Nurses are refusing to treat critically ill coronavirus patients due to a lack of proper protective equipment, frontline NHS workers claimed on Monday.
Staff at a major London hospital at the centre of the outbreak warned that elderly patients were dying needlessly because nurses were at severe risk of catching the virus themselves.
Around 10 staff at Northwick Park Hospital in Harrow are being treated by their colleagues after falling ill while treating patients, a senior nurse told The Telegraph.
Two weeks ago, the hospital became the first in the country to declare a critical incident after running out of intensive care beds due to a surge in coronavirus patients.
It comes amid a major row over personal protective equipment (PPE), with medics across the country complaining they are being put at risk by a lack of equipment including gloves, masks and aprons.
On Monday, the head of the Royal College of Physicians revealed that around one in four NHS doctors are off work sick or in isolation. Three frontline doctors have so far died after being diagnosed with coronavirus.
“Our patients are dying not because of Covid-19 complications but because they are not getting the level of care that they need to recover,” said the senior nurse at Northwick Park.
Confused elderly patients who need constant monitoring because their oxygen masks slip off were at the greatest risk, she added.
“Some patients are non-compliant with O2 – especially the elderly patients – and we can’t get in every 10 minutes to be with them due to insufficient PPE. That means deaths.
“We have almost 400 positive, and around 140 patients in the intensive care unit. We haven’t got the proper respirators, and the insufficient PPE is compromising our care. We’ve had to buy our own stuff in DIY shops. We have colleagues who have fallen ill, and they are crying with pain and anxiety.
“Nurses are staying home and others are refusing to treat patients unless they are given the proper equipment.”
On Monday, the London North West University Healthcare NHS Trust denied that nurses had been staying at home for fear of catching the virus. “There is no evidence of any kind that such behaviour has contributed to patient deaths,” a spokesman said.
Meanwhile, it emerged that gowns for frontline staff were not included in the national pandemic stockpile of personal protective equipment.
Alan Hoskins, chief officer at the Health Care Supply Association, tweeted that he could not order the products through NHS Supply Chain even after escalating the matter to NHS England.
“What a day, no gowns NHS Supply Chain,” he said in a tweet that was later deleted. “Rang every number escalated to NHS England, just got message back – no stock, can’t help, can send you a PPE pack. Losing the will to live, god help us all.”
The Royal College of Nursing (RCN) said it was “unacceptable” that some staff are treating patients without PPE.
Dame Donna Kinnair, the RCN chief executive and general secretary, said: “I am hearing from nurses who are treating patients in Covid-19 wards without any protection at all. This cannot continue. They are putting themselves, their families and their patients at risk.
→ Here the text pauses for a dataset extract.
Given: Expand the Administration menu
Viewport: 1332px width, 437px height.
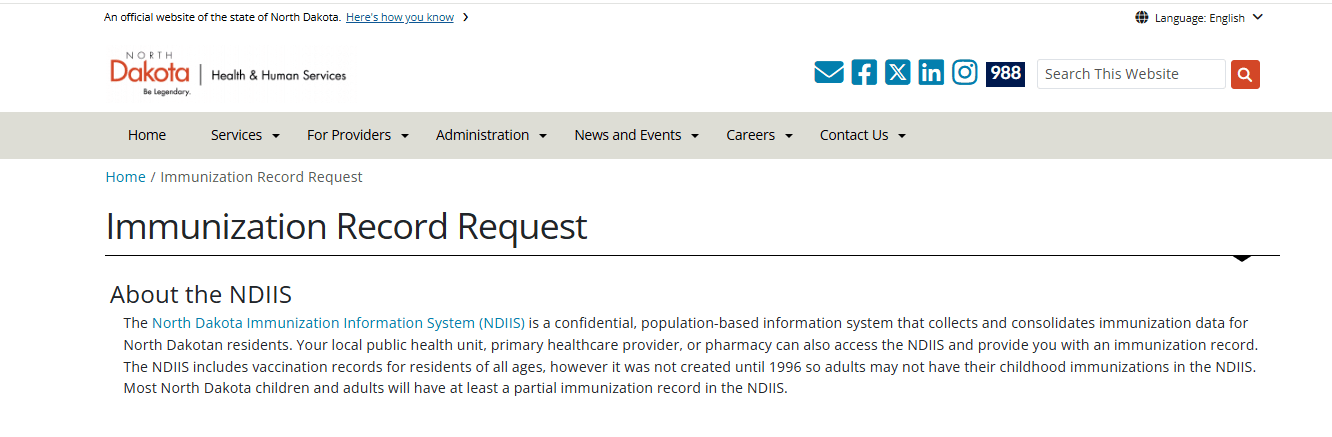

“Every minute we wait is a minute too long. All nursing staff, no matter where they work, must feel safe. We need action, we need equipment, we need it now.”
The Department of Health and Social Care said it had issued millions of pieces of equipment and set up a national helpline so those in need can ask for more.
Robert Jenrick, the Communities Secretary, told a Downing Street briefing on Sunday that 170 million masks, some 42.8 million gloves, 13.7 million aprons, 182,000 gowns, almost 10 million items of cleaning equipment and 2.3 million pairs of eye protectors were being delivered to frontline staff.
He said: “Every single GP practice, dental practice and community pharmacy has had a PPE delivery. All care homes, hospices, and home care providers have, or will shortly, receive a delivery.”